Alerte au rapt virtuel en Espagne
Cette nouvelle forme d’arnaque fait rage : des cyber-ravisseurs font croire à l’enlèvement d’un proche pour obtenir une rançon. Plus de 700 plaintes ont été enregistrées.
Prise de risque limitée, argent rapide, investissement zéro. C’est le délit en plein boum
en Espagne : l’enlèvement virtuel. Tout commence par un appel téléphonique, généralement sur le poste fixe d’une personne choisie au hasard. Au bout du fil : des cris, des pleurs, une voix méconnaissable qui demande de l’aide. Puis un homme prend la ligne et demande le paiement immédiat d’une rançon pour libérer le proche qu’il vient de kidnapper.
Souvent, afin de rendre l’enlèvement plus crédible, les délinquants ont au préalable pêché sur Facebook des informations sur la vie privée de la fausse victime, qu’ils laissent tomber au milieu d’une conversation qui peut durer des heures. Car pour que le piège fonctionne, ils obligent leur interlocuteur à mener toutes les opérations en restant en ligne, les empêchant ainsi de vérifier l’enlèvement ou d’appeler la police.
De 1 000 à 10 000 euros de rançon
On les enjoint, sous peine d’entendre agoniser leur proche en direct, à virer des sommes allant de 1 000 à 10 000 euros sur le numéro de compte bancaire précisé, par le biais d’une agence internationale de transfert d’argent. Une fois le virement effectué, la conversation est interrompue. Le tour est joué.

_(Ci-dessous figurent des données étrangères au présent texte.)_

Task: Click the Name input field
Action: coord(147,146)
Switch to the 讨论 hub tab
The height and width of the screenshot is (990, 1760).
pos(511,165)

Entre février 2015, première vague de cas recensés en Espagne, et le 1er juillet 2016, date du dernier bilan effectué, la police espagnole a recensé plus de 700 plaintes pour enlèvement virtuel, aussi appelé « extorsion téléphonique ». Le montant dérobé n’est pas faramineux : il s’élèverait à 32 000 euros au total, car seuls 5 % des personnes tombent dans le piège et, pour aller vite, les faux kidnappeurs abaissent facilement leurs exigences. Mais depuis quelques semaines, celles-ci ont été multipliées par trois, raison pour laquelle la Guardia Civil a voulu « alerter » la population cet été. Elle a donc communiqué les procédés utilisés par les délinquants et édité un guide pour éviter les pièges : prêter attention aux préfixes inconnus des appels, ne pas hésiter à couper la conversation, l’enregistrer si possible, laisser une autre ligne libre pour vérifier la véracité du kidnapping…
Des prisonniers chiliens
« Ces dernières semaines, nous avons reçu une nouvelle vague de plaintes qui coïncide avec la saison estivale, quand il est plus difficile de contacter ses proches », a expliqué le capitaine Alvaro Montero, chef de l’équipe d’enlèvement et extorsion de l’unité centrale opérationnelle de la garde civile. « Nouvelle » car l’an dernier déjà, entre février et octobre 2015, l’Espagne avait connu le même fléau. Jusqu’à ce que les délinquants soient identifiés dans une prison chilienne : Colina II, située à quelques kilomètres de Santiago et réputée l’une des plus dangereuses du pays. Treize prisonniers, qui passaient leurs appels avec des téléphones portables cachés dans leurs cellules, ont été mis en examen grâce à la collaboration des polices espagnole et chilienne.
Depuis, la pratique a fait des émules. Et si « presque tous » les enlèvements virtuels sont à nouveau orchestrés depuis le Chili, « 4 % des appels reçus dans cette nouvelle vague ont été passés depuis l’Espagne », souligne Alvaro Montero.
En Amérique latine, le phénomène existe depuis plus longtemps et s’appuie sur la peur, justifiée dans des pays comme le Mexique ou l’Argentine, par de véritables enlèvements. Mais en s’attaquant à des Espagnols, les prisonniers chiliens ont l’avantage de mettre des dizaines de milliers de kilomètres entre eux et leurs victimes, choisies dans un pays européen où le pouvoir d’achat est supérieur au leur, tout en parlant la même langue.